Problem to work on: From the data below, copy exactly the lines that lie between the one holding "The width and height of the screenshot is (997, 623)." and the one holding "Given: Open the равно condition dropdown", including both, and nothing more.

▼▼▼

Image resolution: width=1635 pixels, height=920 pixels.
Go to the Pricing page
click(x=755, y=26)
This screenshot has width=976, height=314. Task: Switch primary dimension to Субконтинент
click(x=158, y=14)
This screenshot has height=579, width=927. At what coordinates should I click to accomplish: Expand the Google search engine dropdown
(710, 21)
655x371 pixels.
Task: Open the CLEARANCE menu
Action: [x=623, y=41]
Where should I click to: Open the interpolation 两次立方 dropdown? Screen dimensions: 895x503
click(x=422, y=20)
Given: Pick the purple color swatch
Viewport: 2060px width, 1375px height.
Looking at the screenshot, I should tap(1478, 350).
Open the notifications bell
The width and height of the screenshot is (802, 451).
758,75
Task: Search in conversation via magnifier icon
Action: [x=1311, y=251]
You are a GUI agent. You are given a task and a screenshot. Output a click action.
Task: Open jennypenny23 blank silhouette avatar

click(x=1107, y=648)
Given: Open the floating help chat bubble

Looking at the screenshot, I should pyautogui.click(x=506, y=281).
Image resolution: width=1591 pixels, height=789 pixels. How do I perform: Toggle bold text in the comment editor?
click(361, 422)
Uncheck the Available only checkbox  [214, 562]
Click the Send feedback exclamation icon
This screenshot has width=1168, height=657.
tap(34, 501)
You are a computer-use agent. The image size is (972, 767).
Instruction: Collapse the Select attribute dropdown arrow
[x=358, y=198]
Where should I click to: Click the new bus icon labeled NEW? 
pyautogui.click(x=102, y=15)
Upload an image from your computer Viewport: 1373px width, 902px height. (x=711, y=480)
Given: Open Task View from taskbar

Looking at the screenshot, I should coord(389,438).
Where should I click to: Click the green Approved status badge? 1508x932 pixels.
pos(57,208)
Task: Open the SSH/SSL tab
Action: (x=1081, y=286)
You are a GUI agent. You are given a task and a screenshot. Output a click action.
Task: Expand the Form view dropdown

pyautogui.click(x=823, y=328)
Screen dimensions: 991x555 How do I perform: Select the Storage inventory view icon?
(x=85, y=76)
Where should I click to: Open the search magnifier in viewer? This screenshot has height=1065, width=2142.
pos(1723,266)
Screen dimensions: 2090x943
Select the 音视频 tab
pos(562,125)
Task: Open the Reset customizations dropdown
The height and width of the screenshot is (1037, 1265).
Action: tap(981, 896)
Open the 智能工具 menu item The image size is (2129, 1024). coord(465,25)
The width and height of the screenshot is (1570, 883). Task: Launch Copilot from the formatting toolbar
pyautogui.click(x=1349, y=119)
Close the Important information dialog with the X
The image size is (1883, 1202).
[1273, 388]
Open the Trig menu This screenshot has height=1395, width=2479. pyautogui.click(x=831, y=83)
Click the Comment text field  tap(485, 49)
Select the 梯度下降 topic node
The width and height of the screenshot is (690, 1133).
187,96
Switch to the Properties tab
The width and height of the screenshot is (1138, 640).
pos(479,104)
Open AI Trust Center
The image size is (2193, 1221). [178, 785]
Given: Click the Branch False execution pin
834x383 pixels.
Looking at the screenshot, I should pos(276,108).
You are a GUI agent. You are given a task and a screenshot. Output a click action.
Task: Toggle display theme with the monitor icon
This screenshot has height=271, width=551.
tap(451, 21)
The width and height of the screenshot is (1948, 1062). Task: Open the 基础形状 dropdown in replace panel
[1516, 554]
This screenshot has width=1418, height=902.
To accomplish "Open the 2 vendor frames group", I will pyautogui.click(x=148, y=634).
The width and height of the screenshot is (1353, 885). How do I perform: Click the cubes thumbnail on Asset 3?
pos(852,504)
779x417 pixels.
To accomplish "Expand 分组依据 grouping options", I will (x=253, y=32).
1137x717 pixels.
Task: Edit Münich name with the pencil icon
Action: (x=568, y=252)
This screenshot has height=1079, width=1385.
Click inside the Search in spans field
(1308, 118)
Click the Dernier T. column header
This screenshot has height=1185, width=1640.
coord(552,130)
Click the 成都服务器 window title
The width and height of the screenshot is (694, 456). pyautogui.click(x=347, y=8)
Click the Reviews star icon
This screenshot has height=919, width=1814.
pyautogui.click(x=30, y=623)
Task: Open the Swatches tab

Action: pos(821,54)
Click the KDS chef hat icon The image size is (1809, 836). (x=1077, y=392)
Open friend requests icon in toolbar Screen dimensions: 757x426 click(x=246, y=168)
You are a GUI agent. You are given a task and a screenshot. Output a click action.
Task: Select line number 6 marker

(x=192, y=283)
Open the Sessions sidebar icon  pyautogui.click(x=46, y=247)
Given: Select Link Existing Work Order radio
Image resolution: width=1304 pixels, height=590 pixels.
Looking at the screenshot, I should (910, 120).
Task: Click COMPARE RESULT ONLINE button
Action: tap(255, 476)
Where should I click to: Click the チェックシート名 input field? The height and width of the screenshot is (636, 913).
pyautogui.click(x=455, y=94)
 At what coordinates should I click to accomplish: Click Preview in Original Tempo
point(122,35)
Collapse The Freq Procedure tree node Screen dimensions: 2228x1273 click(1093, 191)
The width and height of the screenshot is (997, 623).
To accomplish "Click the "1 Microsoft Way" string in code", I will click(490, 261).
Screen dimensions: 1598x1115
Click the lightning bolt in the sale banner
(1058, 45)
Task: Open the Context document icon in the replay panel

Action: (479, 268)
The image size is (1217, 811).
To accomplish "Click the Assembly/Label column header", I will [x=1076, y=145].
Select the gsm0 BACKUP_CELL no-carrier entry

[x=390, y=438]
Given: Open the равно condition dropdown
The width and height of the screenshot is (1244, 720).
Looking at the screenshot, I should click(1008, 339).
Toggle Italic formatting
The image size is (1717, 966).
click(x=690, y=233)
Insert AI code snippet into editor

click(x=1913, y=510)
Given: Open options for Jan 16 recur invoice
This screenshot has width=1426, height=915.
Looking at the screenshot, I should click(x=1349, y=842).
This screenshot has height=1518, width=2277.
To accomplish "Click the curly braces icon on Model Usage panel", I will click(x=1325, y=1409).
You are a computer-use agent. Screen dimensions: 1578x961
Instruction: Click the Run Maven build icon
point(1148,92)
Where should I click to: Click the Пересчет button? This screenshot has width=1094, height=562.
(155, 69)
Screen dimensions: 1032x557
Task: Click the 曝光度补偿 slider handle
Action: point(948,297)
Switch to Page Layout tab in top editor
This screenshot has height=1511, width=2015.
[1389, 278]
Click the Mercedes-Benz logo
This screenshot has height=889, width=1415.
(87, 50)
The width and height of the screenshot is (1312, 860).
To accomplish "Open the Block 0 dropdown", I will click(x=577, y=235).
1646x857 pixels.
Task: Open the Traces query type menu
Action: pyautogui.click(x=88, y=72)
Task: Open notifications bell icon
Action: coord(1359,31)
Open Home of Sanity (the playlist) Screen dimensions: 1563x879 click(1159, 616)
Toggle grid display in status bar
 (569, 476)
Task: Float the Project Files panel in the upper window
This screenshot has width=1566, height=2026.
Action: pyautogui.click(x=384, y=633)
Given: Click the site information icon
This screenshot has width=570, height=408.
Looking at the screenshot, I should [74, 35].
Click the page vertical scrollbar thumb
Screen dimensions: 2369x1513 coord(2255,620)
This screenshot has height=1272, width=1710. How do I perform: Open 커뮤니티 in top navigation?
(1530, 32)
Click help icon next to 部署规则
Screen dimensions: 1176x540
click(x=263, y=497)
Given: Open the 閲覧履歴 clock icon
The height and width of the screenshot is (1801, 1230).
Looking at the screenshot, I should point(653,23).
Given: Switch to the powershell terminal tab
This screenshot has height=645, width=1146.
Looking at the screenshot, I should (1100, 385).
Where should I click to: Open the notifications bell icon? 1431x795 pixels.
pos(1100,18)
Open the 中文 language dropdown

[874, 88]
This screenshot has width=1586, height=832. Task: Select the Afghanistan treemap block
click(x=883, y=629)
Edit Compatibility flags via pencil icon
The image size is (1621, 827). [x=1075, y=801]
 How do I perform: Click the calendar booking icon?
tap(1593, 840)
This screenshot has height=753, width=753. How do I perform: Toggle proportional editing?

▲▲▲

Reply to the task:
The width and height of the screenshot is (997, 623).
To accomplish "Click the "1 Microsoft Way" string in code", I will click(490, 261).
Screen dimensions: 1598x1115
Click the lightning bolt in the sale banner
(1058, 45)
Task: Open the Context document icon in the replay panel

Action: (479, 268)
The image size is (1217, 811).
To accomplish "Click the Assembly/Label column header", I will [x=1076, y=145].
Select the gsm0 BACKUP_CELL no-carrier entry

[x=390, y=438]
Given: Open the равно condition dropdown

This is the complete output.